Oh my! I would never be able to look at a human being the rest of my life and know that I was sooooo manipulative and calculated.


Do you think women do this? Do they give up on a hubby and say I just want a baby?

Friday, March 26, 2010

Yep, Sex OK On First Date!

I remember a guy telling me that he did not have any problems with a woman having sex on the first date.

Hmmmm. But could he get serious with a woman who drops her drawers soooooo expeditiously lolololo

His answer was yes, he could. Soooooo when I read an article on thefrisky.com about five reasons to have sex on the first date, I thought of the conversation.

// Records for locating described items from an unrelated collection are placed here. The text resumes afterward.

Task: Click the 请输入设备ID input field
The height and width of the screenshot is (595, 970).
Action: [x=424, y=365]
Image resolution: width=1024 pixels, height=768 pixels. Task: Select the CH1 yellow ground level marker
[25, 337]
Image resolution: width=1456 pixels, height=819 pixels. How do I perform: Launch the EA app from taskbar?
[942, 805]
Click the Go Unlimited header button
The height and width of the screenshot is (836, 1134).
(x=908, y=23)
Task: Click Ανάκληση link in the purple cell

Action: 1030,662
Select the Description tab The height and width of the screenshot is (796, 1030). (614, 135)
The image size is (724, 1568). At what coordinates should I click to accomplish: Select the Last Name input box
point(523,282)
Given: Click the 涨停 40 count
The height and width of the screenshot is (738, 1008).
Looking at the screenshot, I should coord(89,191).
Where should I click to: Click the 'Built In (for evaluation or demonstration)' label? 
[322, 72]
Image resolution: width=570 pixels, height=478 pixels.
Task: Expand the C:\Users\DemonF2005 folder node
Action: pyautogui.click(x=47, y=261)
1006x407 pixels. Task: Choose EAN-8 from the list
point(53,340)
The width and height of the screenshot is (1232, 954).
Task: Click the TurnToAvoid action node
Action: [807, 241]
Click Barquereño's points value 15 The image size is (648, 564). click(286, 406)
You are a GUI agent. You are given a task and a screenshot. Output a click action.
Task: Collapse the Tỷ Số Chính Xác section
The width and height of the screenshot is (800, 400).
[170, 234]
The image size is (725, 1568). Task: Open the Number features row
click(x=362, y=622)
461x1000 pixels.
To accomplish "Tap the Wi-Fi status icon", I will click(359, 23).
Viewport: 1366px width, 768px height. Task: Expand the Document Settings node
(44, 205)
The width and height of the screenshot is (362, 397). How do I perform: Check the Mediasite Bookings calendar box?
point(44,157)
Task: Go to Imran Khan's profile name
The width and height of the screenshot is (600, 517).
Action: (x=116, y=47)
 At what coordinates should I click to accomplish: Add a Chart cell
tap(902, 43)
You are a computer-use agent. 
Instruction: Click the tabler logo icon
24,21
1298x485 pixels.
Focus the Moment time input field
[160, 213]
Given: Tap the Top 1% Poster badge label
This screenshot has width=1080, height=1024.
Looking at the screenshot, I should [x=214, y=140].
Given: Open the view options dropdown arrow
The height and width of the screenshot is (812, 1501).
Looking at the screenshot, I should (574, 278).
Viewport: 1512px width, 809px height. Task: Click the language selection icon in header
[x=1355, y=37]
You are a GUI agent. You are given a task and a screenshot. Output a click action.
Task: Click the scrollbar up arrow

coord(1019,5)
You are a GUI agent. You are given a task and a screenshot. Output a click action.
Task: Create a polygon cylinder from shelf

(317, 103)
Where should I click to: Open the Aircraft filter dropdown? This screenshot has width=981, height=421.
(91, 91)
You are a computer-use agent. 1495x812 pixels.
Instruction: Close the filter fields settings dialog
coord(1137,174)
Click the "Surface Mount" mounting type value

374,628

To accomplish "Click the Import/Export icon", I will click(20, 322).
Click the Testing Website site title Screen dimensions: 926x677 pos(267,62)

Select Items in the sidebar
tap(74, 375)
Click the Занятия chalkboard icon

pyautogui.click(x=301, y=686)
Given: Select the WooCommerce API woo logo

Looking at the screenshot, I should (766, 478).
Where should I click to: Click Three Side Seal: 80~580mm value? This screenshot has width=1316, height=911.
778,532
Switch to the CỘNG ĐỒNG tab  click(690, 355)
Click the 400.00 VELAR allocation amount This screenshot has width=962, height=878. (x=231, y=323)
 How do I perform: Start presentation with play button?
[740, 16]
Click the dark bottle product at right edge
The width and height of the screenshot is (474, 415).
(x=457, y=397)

One reason is in the words of Fat Albert, Hey, hey, hey! lololo

No, seriously, one reason is to seize the moment.

Another reason is to weed out the sexists. Remember, what is good for the goose is good for the gander.

Another is women like diggity too so why not.

So if a condom is worn, is it really OK to get bizzzy on the first date? Does this mean there may be a pattern of first date romps?

Thursday, March 25, 2010

Dating With A 3-Month Old

If you met someone who has a baby, as in a younger than year old, would you be interested in some sort of relstionship.

Hmmmmm maybe a bootie call some peeps may think.

I am going to have to go out on a limb and say I could not possibly get involved with someone with a very young child.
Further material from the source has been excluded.